EXPLORE THE MATERIAL:
1. In the passage about prefabricated dental veneers, how thick is a Componeer shell at the cervical end?
2. Continue the passage about prefabricated dental veneers from its last sentence.

PASSAGE FOR REVIEW:
====================

Anomaly tooth shape can be managed by carrying out restoration treatment, which can be done directly or indirectly. Direct restoration can be carried out using composite materials or using prefabricated materials known as componeer. Composite veneers are available in a wide choice of colors and opacity, so they can mimic the natural color of dentin and enamel. Componeers are manufactured from nanohybrid composite that ensures excellent homogeneity and stability of the enamel shells. Componeer (Coltene, Altstatten, Switzerland) prefabricated veneers are thin composite resin shells (0.3 mm cervically and 0.6-1.0 mm to the incisal edge), made of a pre-polymerized hybrid composite resin, synergy D6 (Coltene). The veneers are cemented with the same hybrid composite resin that they are made from, which has the potential of making the complete restoration as a monoblock unit. The extremely thin veneer (0.3 mm) allows conservation of tooth structure. The micro-retentive inner surface ensures a last bond, therefore, conditioning of the veneer is not required, making it a milestone in veneers. This Componeer treatment is operator friendly, minimally invasive and single appointment procedure [5, 11]. One of the advantages of direct veneers is that the patient’s visit for treatment is shorter compared to indirect veneers [12].

The concept of direct veneer using prefabricated has been developing since the early 1980s, using acrylic known as the Mastique Laminate Veneer System (Caulk, Milford, DE, USA). The intaglio surface of the Mastique Veneer is etched using polyacrylic acid and then the veneer is adapted to the labial surface of the tooth which has been etched using composite and bonding without filler. Mastique veneer has many disadvantages due to technological limitations and poor veneer surface quality. As material technology and adhesives continue to develop, prefabricated veneers made from composites, known as componeers, have developed [12].

====================

DATA SECTION:
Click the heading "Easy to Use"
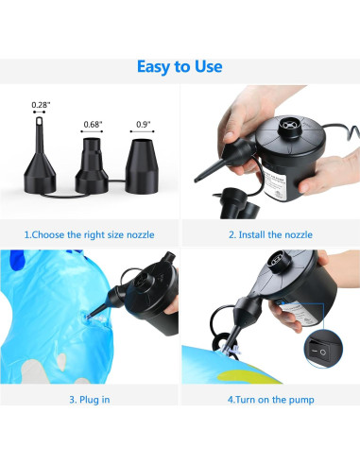[180, 67]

====================

TASK RESULTS:
1. 0.3 mm

2.
Componeer (Coltene, Whaledent) is made from a nanohybrid composite which provides optimal aesthetic, functional, and economical results and is fast to use. Componeer is available in various sizes and has two color choices, which are transparent and bleaching. Choosing the appropriate dentin color under the componeer will give the componeer a natural color. Componeer that are damaged are easier to correct or repair [4, 13, 14].

Based on clinical results and statistical analysis from Parag Dua et al., the study concluded that both “componeers” and direct composite veneers showed minimal changes in color, surface texture, and marginal integrity and displayed excellent gingival response. The gingival responses improved over the period of study. Componeers present a conservative veneering modality and remarkable advancement due to superior esthetics and monobloc properties [13, 14]. Componeers are resin material similar to composite resins used in dentistry. They are thin shells of precured resins; unlike porcelain which contains silica and is similar to glass. Its mechanical strength is much lower than that of porcelain and surface hardness is lesser than porcelain. Porcelain is highly likely to break and get crushed whereas componeers are generally unbreakable. Porcelain has higher chance of chipping off than componeers. Similarly, though the surface hardness in porcelain is more, however, the polishability of porcelain is higher with the result of a glossy appearance. For porcelain veneers or laminates, at least 2 to 3 mm of tooth surface would have to be reduced as the porcelain themselves are about 1 mm thick, whereas componeer only need 0,3 mm to 0,6 mm labial reduce thickness [15].

Even though porcelain is brilliant glossy with a permanent finish, since it is expensive, it cannot be afforded by many. Patients should have different treatment options. Componeers may be the solution to an average working class population. They have considerable advantages for the dentist such as easy and efficient to use, only one session required, quality dental restorations with excellent aesthetic results, no impressions or laboratory necessary, optimum customization (choice of colour, highlighting shape and structure), economical for dentists and patients due to high success, rate and efficiency, and they can be repaired intraorally in one session [15, 16].